++++ TESTO ++++

Ricordo che una volta, in occasione di un concorso magistrale svoltosi ad Enna, diede il massimo della valutazione ad un giovane candidato che aveva manifestato idee di estrema destra discutendone con una straordinaria dialettica, con appropriate espressioni linguistiche analizzando gli argomenti trattati con estrema capacità confrontandoli con le idee marxiste. Io non finirò mai di ringraziarlo perché, certo delle mie potenzialità, impose, con amichevole energie a impegnarmi seriamente a "imbrattar tele"; mi introdusse nel mondo della cultura presentandomi numerosi e importanti scrittori (fra cui Sciascia, Corsaro, Consolo...), letterati, saggisti, editori, galleristi. Mi aiutò ,a esporre i miei quadri a Palermo, a Catania, a Firenze contribuendo così a quella discreta rinomanza di cui oggi godo, attutita forse solo dalla mia indolenza, dalla modestia, da una costituzionale riluttanza al successo così come Sebastiano.

++++ MATERIALE ESTRATTO ++++

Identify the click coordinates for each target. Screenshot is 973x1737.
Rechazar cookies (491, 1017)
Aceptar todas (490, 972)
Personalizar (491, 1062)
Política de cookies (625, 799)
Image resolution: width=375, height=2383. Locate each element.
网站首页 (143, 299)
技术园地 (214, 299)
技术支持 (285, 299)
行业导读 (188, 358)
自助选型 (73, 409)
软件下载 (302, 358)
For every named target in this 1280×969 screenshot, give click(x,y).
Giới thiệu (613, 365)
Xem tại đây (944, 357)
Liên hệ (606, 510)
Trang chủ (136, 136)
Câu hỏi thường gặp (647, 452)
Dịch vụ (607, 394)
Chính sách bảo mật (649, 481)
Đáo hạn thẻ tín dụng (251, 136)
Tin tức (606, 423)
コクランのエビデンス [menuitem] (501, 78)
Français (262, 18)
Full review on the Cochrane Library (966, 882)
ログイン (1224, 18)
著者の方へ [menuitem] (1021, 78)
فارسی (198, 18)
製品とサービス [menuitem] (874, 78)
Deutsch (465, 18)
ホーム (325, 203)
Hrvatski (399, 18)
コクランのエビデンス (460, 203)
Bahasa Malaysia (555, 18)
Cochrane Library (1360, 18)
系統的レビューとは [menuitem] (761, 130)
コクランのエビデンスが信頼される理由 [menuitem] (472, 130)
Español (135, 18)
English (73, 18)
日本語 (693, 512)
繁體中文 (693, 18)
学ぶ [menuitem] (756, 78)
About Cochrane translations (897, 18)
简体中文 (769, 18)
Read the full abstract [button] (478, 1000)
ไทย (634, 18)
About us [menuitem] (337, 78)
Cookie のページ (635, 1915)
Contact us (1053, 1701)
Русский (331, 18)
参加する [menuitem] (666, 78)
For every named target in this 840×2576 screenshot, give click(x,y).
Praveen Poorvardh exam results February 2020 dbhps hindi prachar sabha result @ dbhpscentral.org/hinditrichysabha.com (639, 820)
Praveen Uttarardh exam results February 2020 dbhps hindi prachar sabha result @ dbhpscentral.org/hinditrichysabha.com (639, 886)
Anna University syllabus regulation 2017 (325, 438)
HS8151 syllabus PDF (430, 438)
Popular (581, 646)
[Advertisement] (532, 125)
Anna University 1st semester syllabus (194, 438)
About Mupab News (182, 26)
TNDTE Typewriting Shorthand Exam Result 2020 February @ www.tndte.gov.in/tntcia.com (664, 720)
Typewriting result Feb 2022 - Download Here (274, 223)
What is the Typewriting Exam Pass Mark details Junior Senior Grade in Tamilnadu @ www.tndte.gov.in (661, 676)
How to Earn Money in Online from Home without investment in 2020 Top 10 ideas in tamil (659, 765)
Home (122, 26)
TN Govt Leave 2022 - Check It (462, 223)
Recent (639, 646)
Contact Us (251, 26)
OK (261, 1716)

++++

COMPITO ASSEGNATO 1:
Indica se ciascuna affermazione concorda con il testo, rispondendo sì o no e citando le parole del testo che lo stabiliscono: (a) il concorso magistrale si tenne a Enna; (b) tra gli scrittori presentati figurava Sciascia; (c) i quadri furono esposti anche a Roma.
COMPITO ASSEGNATO 2:
Riprendi il testo sull'uomo che introdusse chi scrive nel mondo della cultura e proseguilo dopo l'ultima frase.
I record sono materiale a sé, distinto dal testo.

RISPOSTA 1:
(a) Sì: "in occasione di un concorso magistrale svoltosi ad Enna".
(b) Sì: "(fra cui Sciascia, Corsaro, Consolo...)".
(c) No: "a Palermo, a Catania, a Firenze".

RISPOSTA 2:
Non accettando alcun compromesso con i nostri ideali decidemmo insieme di abbandonare la politica attiva. lo dipingevo e Sebastiano scriveva racconti, articoli; saggi su riviste di letteratura, sui quotidiani.

E confrontava e discuteva le proprie idee con autori, critici e amici (padre Corsaro, Silvano Nigro, Manlio Sgalambro, Nicolò Mineo, ...) che spesso invitava nel piccolo giardino di aranci, a quattro passi da Lentini, che aveva comprato non tanto per averne un guadagno ma piuttosto per potersi isolare a comporre le opere, per limare i concetti e soprattutto la scrittura.

Aveva sicuramente capito di non essere da meno di tanti scrittori di fama e, in cuor suo sperava di poter ottenere una fetta di notorietà e, (perché no?), di successo.

 

Pubblicò Il Giudizio della sera, ebbe lusinghieri apprezzamenti dalla critica, l'approvazione incondizionata di tutti gli amici e significativamente anche dell'editore, il quale pretese e ottenne il trasferimento a Milano per agevolare le conoscenze e i rapporti con critica, stampa ei circoli culturali.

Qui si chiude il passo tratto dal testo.